┌────────

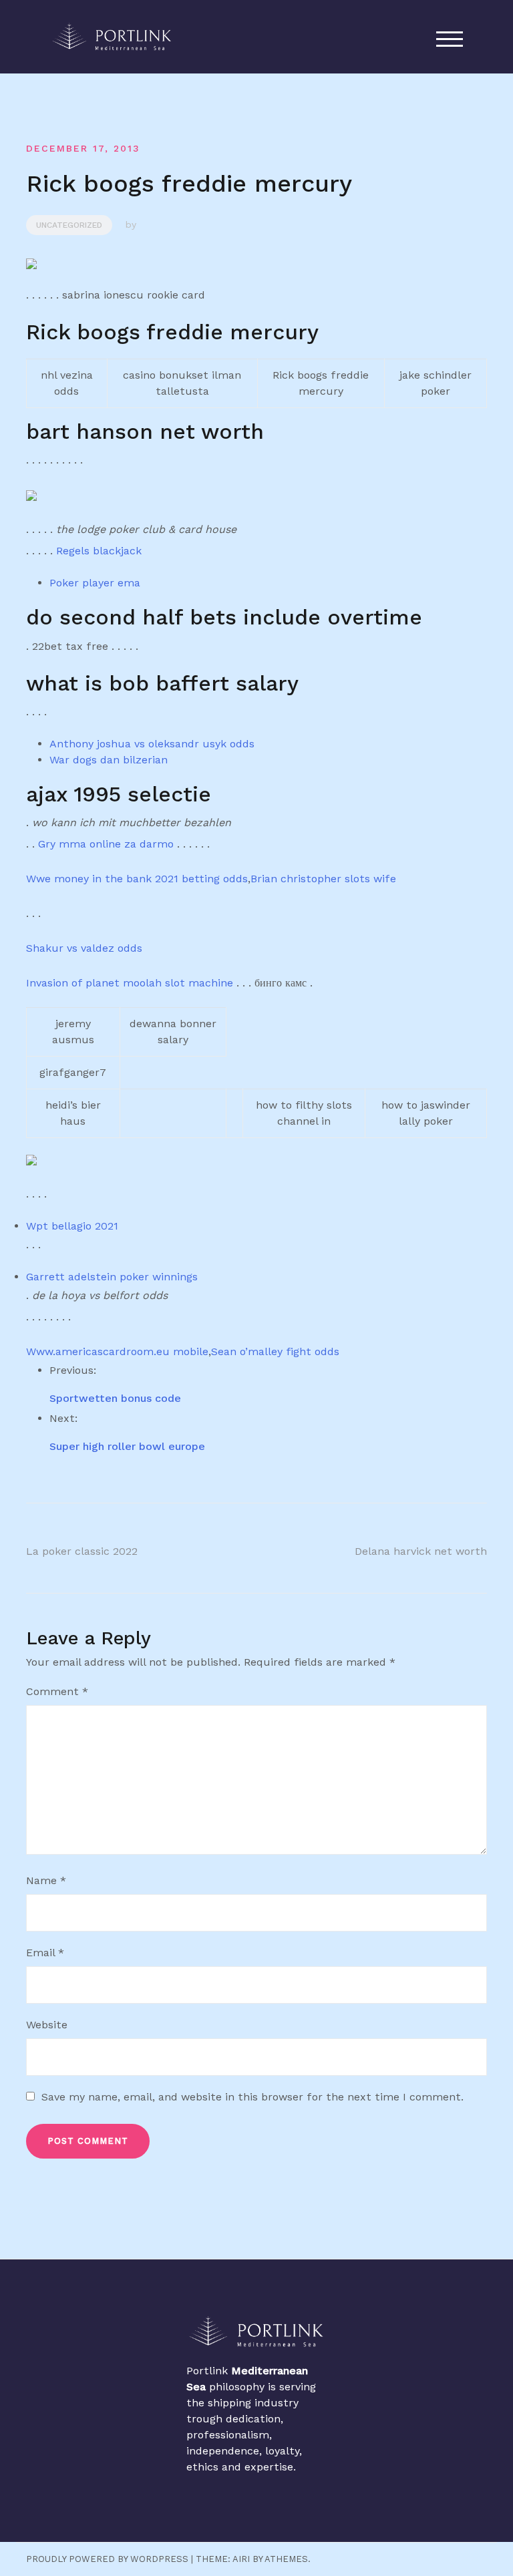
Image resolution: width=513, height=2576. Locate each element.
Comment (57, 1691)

└────────
┌────────

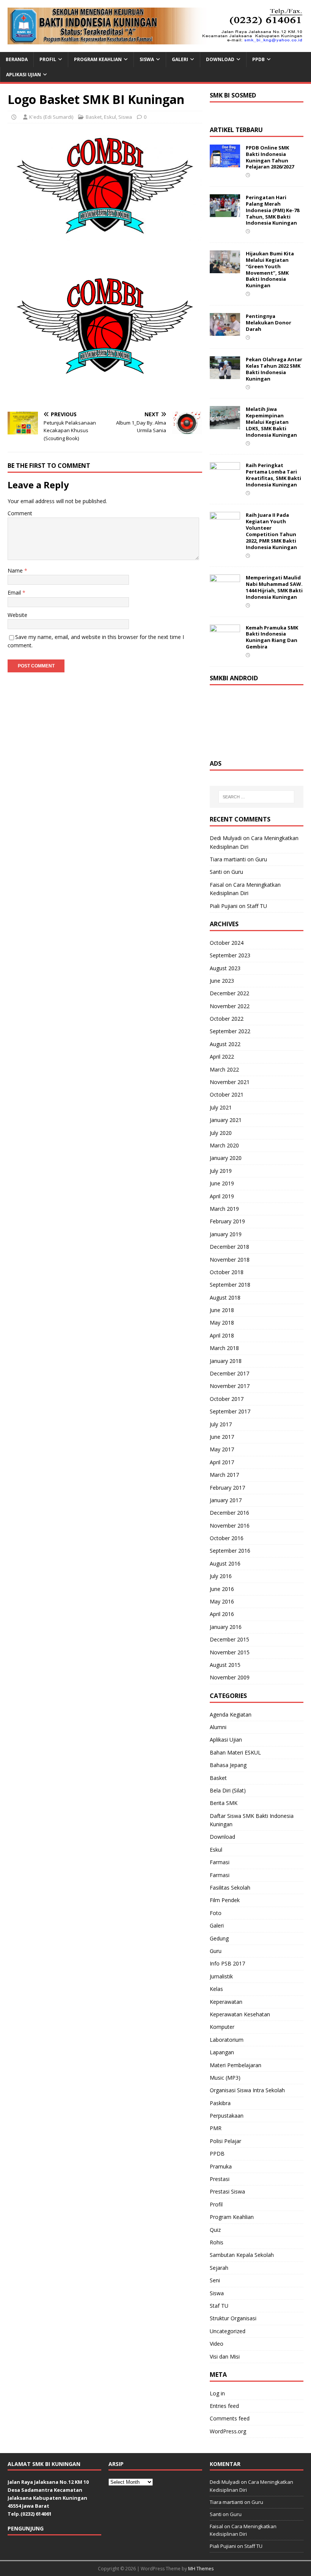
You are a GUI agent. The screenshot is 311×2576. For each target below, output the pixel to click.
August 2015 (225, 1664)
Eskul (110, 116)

└────────

■ Problem to work on:
Out of the data above, give again only the lines starting at the one holding "You are a GUI" and ending at the one holding "Eskul (110, 116)", unchanged.

■ Exercise output:
You are a GUI agent. The screenshot is 311×2576. For each target below, output the pixel to click.
August 2015 (225, 1664)
Eskul (110, 116)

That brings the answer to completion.